Work to complete — Scan the entries below. Report each line where the string "text" occurs.

The input —
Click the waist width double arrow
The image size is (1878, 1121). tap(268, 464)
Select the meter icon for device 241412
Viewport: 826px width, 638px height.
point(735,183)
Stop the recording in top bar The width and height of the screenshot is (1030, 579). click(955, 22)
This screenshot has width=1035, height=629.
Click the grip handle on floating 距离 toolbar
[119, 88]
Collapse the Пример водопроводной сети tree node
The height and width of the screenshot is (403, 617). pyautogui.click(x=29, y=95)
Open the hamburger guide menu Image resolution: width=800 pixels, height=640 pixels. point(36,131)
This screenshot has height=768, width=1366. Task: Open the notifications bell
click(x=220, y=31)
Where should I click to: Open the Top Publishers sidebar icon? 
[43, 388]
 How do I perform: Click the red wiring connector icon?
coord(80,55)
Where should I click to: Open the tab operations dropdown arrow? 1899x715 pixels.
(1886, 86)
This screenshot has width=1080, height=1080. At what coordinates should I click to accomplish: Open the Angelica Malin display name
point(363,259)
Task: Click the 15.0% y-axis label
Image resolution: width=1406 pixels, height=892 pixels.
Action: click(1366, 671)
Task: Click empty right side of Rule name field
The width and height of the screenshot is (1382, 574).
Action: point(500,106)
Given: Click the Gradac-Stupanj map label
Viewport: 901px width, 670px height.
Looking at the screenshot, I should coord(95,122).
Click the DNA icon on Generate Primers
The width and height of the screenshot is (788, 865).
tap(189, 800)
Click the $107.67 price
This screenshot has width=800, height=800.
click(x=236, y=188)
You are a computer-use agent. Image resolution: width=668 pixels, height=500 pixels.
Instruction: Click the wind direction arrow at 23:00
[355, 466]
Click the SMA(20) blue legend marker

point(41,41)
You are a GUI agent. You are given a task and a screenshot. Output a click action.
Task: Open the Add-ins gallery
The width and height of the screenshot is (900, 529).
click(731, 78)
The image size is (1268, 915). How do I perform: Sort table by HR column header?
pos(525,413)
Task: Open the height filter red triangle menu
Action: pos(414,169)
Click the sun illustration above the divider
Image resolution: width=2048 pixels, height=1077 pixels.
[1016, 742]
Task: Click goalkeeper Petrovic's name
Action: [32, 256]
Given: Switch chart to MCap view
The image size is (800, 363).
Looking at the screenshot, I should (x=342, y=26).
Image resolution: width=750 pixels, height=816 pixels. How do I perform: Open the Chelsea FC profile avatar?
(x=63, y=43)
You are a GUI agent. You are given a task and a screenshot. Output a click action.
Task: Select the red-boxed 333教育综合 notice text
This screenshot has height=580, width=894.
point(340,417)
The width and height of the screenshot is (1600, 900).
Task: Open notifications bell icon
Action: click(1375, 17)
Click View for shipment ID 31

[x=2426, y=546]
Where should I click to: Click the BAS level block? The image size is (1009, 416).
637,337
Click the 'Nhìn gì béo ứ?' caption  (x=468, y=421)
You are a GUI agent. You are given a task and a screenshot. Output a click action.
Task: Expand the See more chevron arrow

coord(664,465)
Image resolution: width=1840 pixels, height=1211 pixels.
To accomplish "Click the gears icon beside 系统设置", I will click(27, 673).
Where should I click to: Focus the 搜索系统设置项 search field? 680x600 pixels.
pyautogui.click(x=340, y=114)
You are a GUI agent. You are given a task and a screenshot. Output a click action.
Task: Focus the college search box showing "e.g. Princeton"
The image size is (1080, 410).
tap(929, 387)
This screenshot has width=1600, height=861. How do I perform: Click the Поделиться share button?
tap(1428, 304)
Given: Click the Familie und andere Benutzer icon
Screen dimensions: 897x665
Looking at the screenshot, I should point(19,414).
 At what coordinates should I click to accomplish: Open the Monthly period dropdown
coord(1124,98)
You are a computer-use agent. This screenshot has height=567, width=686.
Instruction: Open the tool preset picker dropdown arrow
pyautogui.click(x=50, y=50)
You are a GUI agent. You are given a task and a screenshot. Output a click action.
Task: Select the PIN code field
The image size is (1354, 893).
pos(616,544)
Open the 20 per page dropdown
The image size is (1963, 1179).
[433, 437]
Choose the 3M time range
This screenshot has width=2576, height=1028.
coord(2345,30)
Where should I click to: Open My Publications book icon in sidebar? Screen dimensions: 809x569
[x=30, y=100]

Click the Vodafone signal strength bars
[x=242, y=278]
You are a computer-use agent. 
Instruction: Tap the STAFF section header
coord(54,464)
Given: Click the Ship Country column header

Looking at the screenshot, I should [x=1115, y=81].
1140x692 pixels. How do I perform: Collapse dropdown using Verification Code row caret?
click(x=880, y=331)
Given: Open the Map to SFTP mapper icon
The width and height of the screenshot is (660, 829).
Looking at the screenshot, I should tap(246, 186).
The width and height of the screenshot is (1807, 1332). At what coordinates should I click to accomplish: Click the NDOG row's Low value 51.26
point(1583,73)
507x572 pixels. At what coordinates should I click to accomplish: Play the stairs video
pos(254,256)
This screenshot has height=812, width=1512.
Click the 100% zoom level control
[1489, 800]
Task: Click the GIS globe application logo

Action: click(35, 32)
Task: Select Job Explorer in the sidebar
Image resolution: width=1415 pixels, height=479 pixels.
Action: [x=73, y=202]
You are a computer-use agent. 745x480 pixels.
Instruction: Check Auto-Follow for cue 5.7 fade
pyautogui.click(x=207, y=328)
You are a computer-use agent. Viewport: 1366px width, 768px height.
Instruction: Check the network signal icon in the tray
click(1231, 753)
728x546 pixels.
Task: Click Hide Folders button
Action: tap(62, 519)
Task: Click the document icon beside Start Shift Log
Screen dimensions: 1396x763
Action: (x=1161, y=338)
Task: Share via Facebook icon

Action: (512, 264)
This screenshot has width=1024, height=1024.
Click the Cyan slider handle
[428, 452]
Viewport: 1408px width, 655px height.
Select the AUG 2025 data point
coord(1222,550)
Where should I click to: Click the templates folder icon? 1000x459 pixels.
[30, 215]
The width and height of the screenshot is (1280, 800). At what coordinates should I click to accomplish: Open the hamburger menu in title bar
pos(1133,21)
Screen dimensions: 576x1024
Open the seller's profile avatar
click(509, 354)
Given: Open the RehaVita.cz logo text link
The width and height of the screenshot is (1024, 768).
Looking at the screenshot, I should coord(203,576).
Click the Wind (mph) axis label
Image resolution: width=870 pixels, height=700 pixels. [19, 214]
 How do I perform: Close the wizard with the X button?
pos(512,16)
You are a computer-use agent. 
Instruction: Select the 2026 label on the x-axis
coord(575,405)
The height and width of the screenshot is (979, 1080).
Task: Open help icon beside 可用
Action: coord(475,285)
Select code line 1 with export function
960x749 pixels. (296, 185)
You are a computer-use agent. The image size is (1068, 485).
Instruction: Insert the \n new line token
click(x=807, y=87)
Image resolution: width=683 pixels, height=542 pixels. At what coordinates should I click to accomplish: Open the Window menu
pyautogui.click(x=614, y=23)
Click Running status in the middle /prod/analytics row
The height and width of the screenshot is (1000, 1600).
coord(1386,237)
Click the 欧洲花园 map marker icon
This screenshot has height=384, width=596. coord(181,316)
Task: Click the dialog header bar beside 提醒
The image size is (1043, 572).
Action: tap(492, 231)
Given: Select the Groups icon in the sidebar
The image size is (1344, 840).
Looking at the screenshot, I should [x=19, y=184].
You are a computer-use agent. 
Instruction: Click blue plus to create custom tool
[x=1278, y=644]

Output for this task —
Task: Select the red-boxed 333教育综合 notice text
Given: Open the RehaVita.cz logo text link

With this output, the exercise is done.